Die Köpfe in den Sand stecken - das passe nicht auf Trebendorfer und Mühlroser. "Wir haben uns auf die neue Situation eingestellt und den Kampf mit den anderen betroffenen Kommunen aufgenommen." Die im Juli in Schleife verkündete Absichtserklärung von Freistaat, Leag, Landkreis und beiden Kommunen wertet Kerstin Antonius als ersten Erfolg. Der infrastrukturelle Nachholebedarf für den Ortsbereich Klein Trebendorf ist nicht nur erkannt worden. Es gibt Lösungswege für Themen wie Breitband, Abwasser. "Es sind aber noch einige Probleme ungeklärt. Zum Beispiel was die Inhalte des Wärmeliefervertrages angeht, von denen diejenigen nicht profitieren, die eigentlich umgesiedelt werden sollten und nun bleiben." Dazu sei die Gemeinde mit der Leag im Gespräch.
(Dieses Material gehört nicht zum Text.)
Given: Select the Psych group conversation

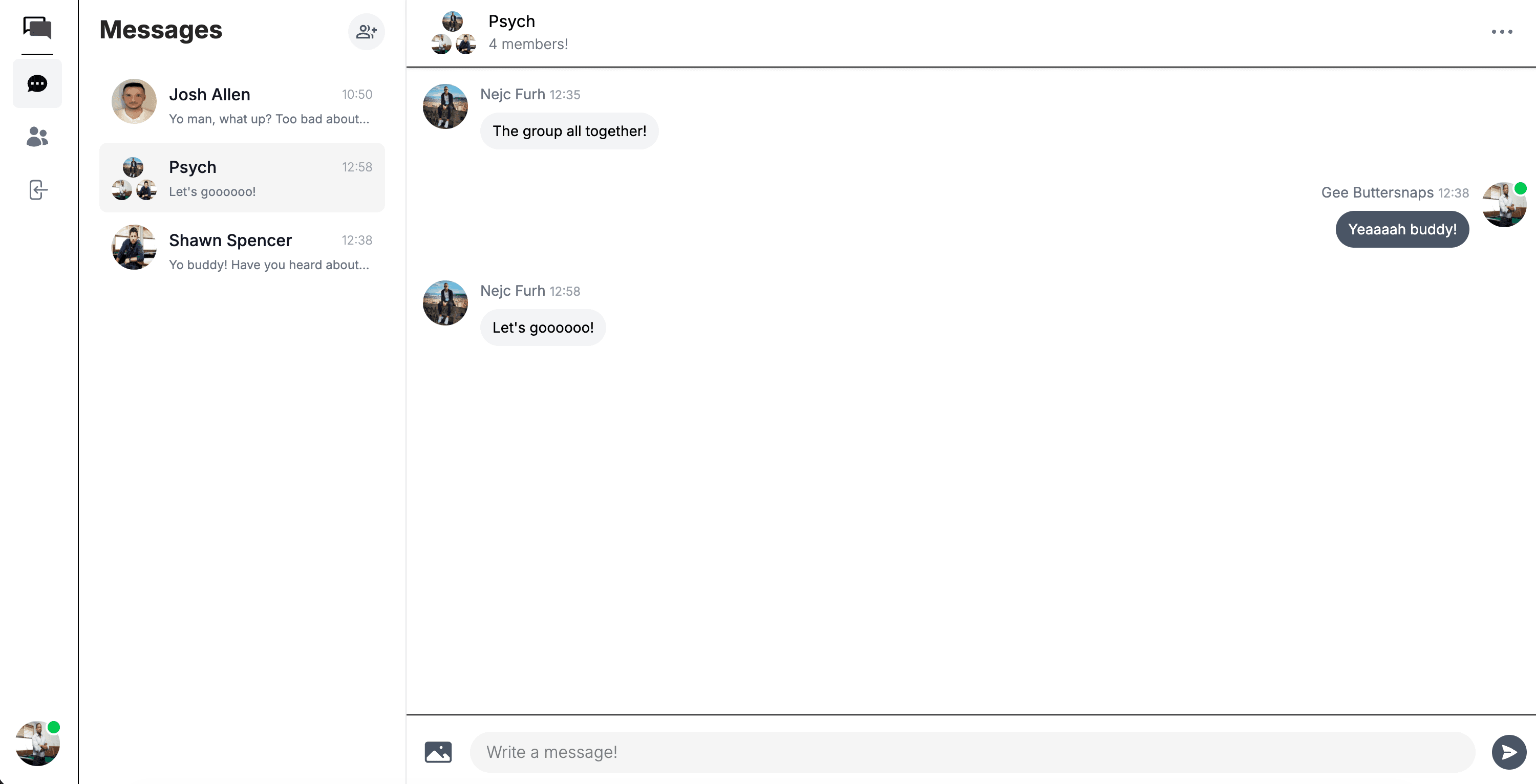Looking at the screenshot, I should [242, 177].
Dem Ortsteil Mühlrose werden die Auswirkungen des nahen Tagebaus nicht auf Dauer zugemutet, die Umsiedlung ist besiegelt. "Die Mühlroser tendieren ja zu Schleife, obwohl wir Platz haben. Ich wünsche mir, dass sich junge Familien in Trebendorf ansiedeln und die Baulücken füllen. Vielleicht sogar aus Mühlrose", ist Kerstin Antonius hoffnungsvoll.

Des Lobes voll ist die Trebendorferin über die Bürgermeister-Kollegen in der Region. Von Anfang an haben diese einen guten Draht miteinander gehabt, ob Weißwasser, Rietschen, Boxberg oder die unmittelbaren Nachbarn. Erfahrungen austauschen, den Norden des Landkreises stärken, gegen die Gewerbesteuerrückzahlungen kämpfen - "das hat uns zusammengeschweißt. Letztlich hat uns die Energiepolitik der Bundesregierung in die Lausitz-Runde geführt - inzwischen länderübergreifend und mit den Ministerpräsidenten von Sachsen und Brandenburg mit im Boot. Ich schätze das sehr, so etwas ist nicht selbstverständlich."

Auf sieben Jahre zurückblickend sei die Zeit, die sie in die Vorbereitung von Ratssitzungen investierte, schon immens gewesen. "Ich bereite jede Sitzung immer gewissenhaft vor, um über alles zu berichten. Auch im Amtsblatt mache ich das lieber ausführlicher zum besseren Verständnis." Sie könne sich auch nicht beklagen, was die Arbeit der Verwaltung in Schleife angeht. "Keiner von uns ist ein Roboter, und bei Fehlern haben wir uns offen auseinandergesetzt und die Dinge geklärt." In ihr Dankeschön bezieht Kerstin Antonius all jene Bürger und Räte ein, die sie intensiv unterstützten. "Wir haben überwiegend an einem Strang gezogen." Fakt sei: "Als Bürgermeisterin werden einem auch Grenzen gesetzt, die man so nicht erwartet, aber vom Gesetz her verpflichtet ist, sie einzuhalten." Kerstin Antonius wiederholt das Wort Steuerrückzahlung.

Was will die 52-Jährige künftig mit der gewonnenen Freizeit anfangen? "Ich hab dann wieder mehr Zeit für meine Familie, die Familien unserer Jungs und für unsere Enkeltochter. Meine Eltern brauchen mich, sie werden ja auch nicht jünger, und wir wohnen zusammen. Und beruflich will ich mich als Bauingenieurin neu orientieren."